Extrait de page:
++++++++++++++++++++

Suite et fin de cette longue histoire qui a secoué fin octobre le web grand-breton.

 

Le web ne manque pas de détectives en herbe et il est très difficile d'en effacer ses traces. C'est ce qu'a découvert à ses dépens Lauren Wainwright, jeune journaliste de jeu vidéo qui a obtenu la censure partielle d'un article la citant (voir les articles précédents).

 

Oui, les gens se sont mis à scruter son activité sur internet et sans chercher beaucoup, ils ont vite trouvé, par exemple, son CV sur le site spécialisé Journalisted. En voici la photo :

Quelque chose est frappant, non ? Voilà donc une jeune journaliste qui cite parmi ses employeurs actuels plusieurs sites de jeux vidéo, en plus de son activité régulière de journaliste à MCV. Rien de plus normal, pour une jeune rédactrice que de conserver une dimension freelance et de diversifier ses sources de revenu ? Certes, mais est-il normal que cette diversification aille jusqu'à inclure Square-Enix ? Et que ses activités passées incluse un passage dans une boite de relations presse (Barrington Harvey) ? Sans doute pas et les clichés du CV se répandent sur les forums.

 

Lauren tweete alors que certes elle a été « consultante » pour Square-Enix mais qu'elle n'écrit pas sur leurs jeux. Très bien...

Mais voilà que maintenant resurgissent en nombre les captures d'écran montrant ses tests et previews sur Deux Ex, Sleeping Dogs, Lara Croft and the Guardian of Light, etc ... Pas bon. Puis on apprend que le groupe Intent Publishing, propriétaire de plusieurs magazines en plus de MCV, s'apprêtait à publier un quatre pages signé Loren Wainwright sur le futur Lara Croft...

 

Bon, elle vient donc de s'afficher en train de mentir sur son comportement et son éthique journalistique. Ca commence à être la cata... Et là, sans doute toujours très mal conseillée, elle se met à tenter - en vain - d'effacer ses traces. Elle modifie le CV sur Journalisted. Elle efface ses tweets sur le swag, les fêtes de RP, etc, avant de finalement rendre privé son tweeter. Certains de ses tests sont toujours référencés sur les sites où ils ont été publiés (IncGamers, Giantbomb ...) mais ne s'affichent plus ... L'article de son blog intitulé « How to break into the videogame business », où elle indiquait à quelle point son amie Korina de chez Ubisoft s'était révélée indispensable au fil du temps, ne s'ouvre plus.

++++++++++++++++++++

Données fournies:

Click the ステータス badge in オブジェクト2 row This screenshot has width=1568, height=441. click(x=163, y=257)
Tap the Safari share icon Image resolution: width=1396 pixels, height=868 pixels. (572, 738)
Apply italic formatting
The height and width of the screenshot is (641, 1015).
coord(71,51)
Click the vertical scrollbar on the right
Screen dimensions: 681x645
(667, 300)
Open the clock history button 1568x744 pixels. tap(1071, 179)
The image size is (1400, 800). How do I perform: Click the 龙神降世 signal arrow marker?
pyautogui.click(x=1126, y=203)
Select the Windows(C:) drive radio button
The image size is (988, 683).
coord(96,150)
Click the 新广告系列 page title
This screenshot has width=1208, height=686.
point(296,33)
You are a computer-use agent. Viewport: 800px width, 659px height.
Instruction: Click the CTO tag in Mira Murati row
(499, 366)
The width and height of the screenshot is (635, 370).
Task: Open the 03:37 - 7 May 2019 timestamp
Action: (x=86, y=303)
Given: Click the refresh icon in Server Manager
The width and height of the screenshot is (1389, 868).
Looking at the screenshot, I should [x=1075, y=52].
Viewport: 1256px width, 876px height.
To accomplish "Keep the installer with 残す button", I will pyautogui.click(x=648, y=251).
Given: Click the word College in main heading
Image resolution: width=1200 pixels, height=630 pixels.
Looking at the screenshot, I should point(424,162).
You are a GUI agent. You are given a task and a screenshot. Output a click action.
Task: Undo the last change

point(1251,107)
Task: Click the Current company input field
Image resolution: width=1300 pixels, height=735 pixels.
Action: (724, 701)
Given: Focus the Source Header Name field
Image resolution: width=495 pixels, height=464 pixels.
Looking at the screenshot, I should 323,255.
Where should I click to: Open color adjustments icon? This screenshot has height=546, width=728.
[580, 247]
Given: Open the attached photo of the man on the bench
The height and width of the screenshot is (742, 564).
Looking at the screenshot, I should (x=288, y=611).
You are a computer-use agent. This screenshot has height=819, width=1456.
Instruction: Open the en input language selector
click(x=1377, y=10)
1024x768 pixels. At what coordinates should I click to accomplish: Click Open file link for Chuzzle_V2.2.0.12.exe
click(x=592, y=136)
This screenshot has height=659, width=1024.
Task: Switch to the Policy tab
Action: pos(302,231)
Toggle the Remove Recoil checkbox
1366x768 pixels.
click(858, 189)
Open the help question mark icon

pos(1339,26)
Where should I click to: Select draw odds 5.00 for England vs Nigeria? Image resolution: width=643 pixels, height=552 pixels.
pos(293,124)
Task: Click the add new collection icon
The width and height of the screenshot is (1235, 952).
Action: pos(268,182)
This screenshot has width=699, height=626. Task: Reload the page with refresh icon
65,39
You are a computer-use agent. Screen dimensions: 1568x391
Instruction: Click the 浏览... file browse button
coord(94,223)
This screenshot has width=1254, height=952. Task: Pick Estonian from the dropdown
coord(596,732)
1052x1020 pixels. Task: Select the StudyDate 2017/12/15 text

++++++++++++++++++++

Consigne:
Réécrivez le passage de l'extrait sur Lauren Wainwright en remplaçant "quatre pages" par "six pages". Commencez aux mots "Mais voilà que" et arrêtez-vous après "futur Lara Croft...".

Réponse:
Mais voilà que maintenant resurgissent en nombre les captures d'écran montrant ses tests et previews sur Deux Ex, Sleeping Dogs, Lara Croft and the Guardian of Light, etc ... Pas bon. Puis on apprend que le groupe Intent Publishing, propriétaire de plusieurs magazines en plus de MCV, s'apprêtait à publier un six pages signé Loren Wainwright sur le futur Lara Croft...